◆ WHAT TO WORK ON ◆
- A) In the passage on memory types, why are anonymous pages given that name?
- B) Translate this sentence from the passage on memory types into Spanish: "'Reclaim' here means that the system can, without losing data, purge pages of that type from physical memory."

◆ PASSAGE SHOWN ◆

----

For example, there are pages ("blocks" of memory, typically 4k) responsible for holding the code for each process being run on your computer. There are also pages responsible for caching data and metadata related to files accessed by those programs in order to speed up future access. These are part of the page cache, and I will refer to them as file memory.
There are also pages which are responsible for the memory allocations made
inside that code, for example, when new memory that has been allocated with
malloc
is written to, or when using mmap
's MAP_ANONYMOUS
flag. These are
"anonymous" pages – so called because they are not backed by anything – and I
will refer to them as anon memory.
There are other types of memory too – shared memory, slab memory, kernel stack memory, buffers, and the like – but anonymous memory and file memory are the most well known and easy to understand ones, so I will use these in my examples, although they apply equally to these types too.
Reclaimable/unreclaimable memory
One of the most fundamental questions when thinking about a particular type of memory is whether it is able to be reclaimed or not. "Reclaim" here means that the system can, without losing data, purge pages of that type from physical memory.

----

◆ PROVIDED MATERIAL ◆
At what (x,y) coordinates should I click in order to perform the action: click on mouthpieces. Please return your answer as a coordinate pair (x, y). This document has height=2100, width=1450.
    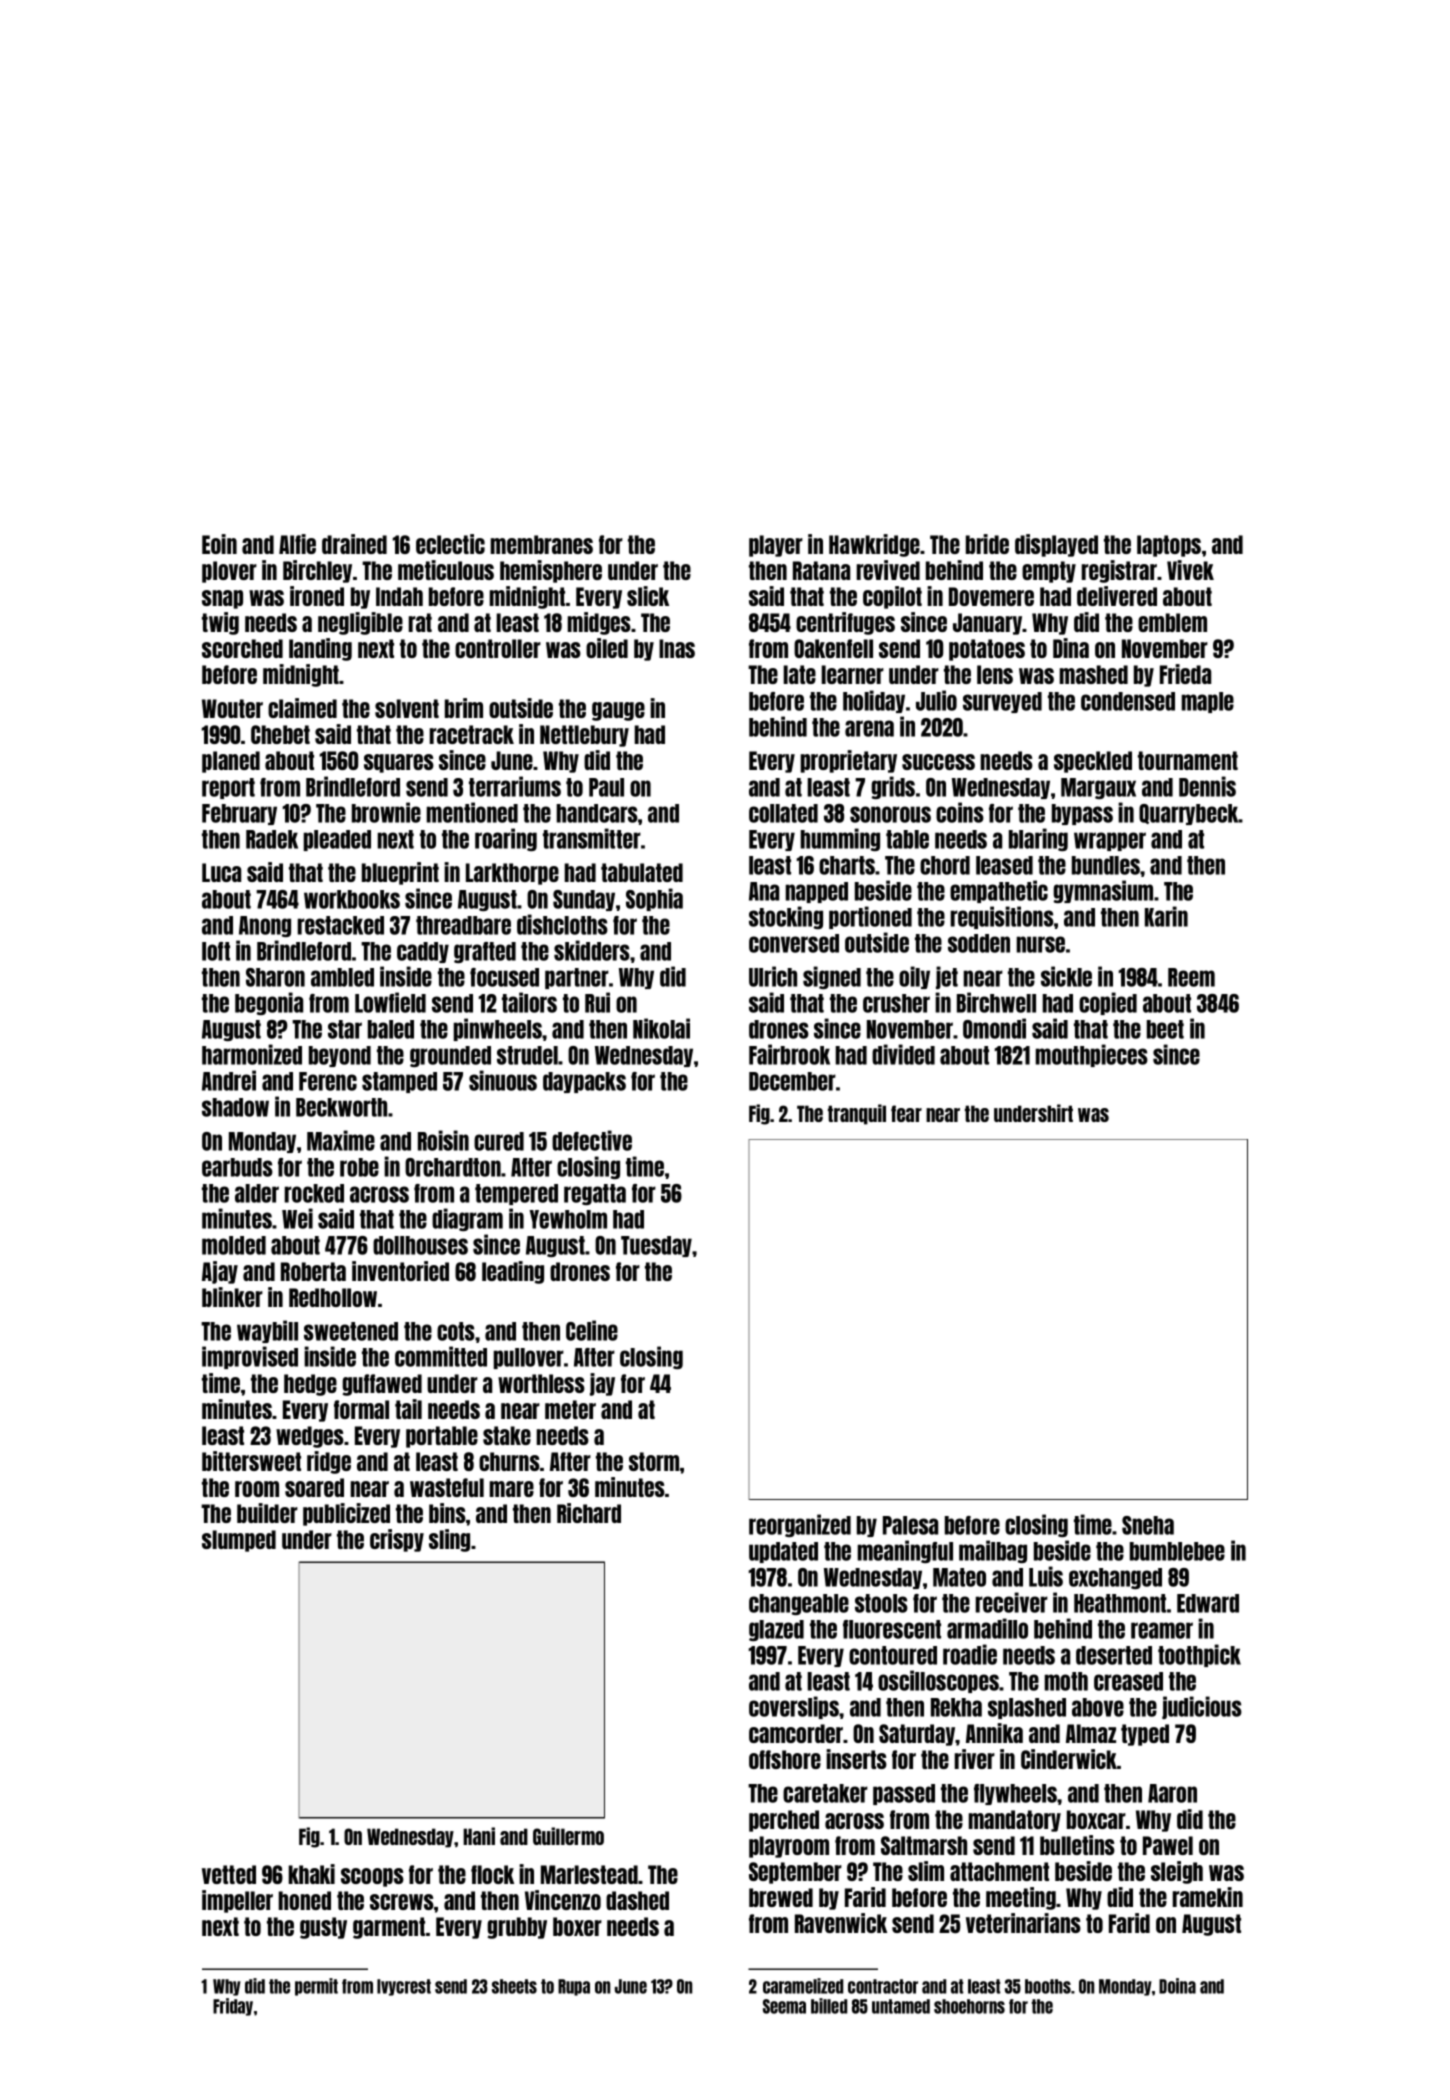
    Looking at the image, I should click on (1092, 1055).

----

◆ ANSWERS FOR THE EXERCISE ◆
- A) They are not backed by anything.

- B) «Reclaim» aquí significa que el sistema puede, sin perder datos, purgar las páginas de ese tipo de la memoria física.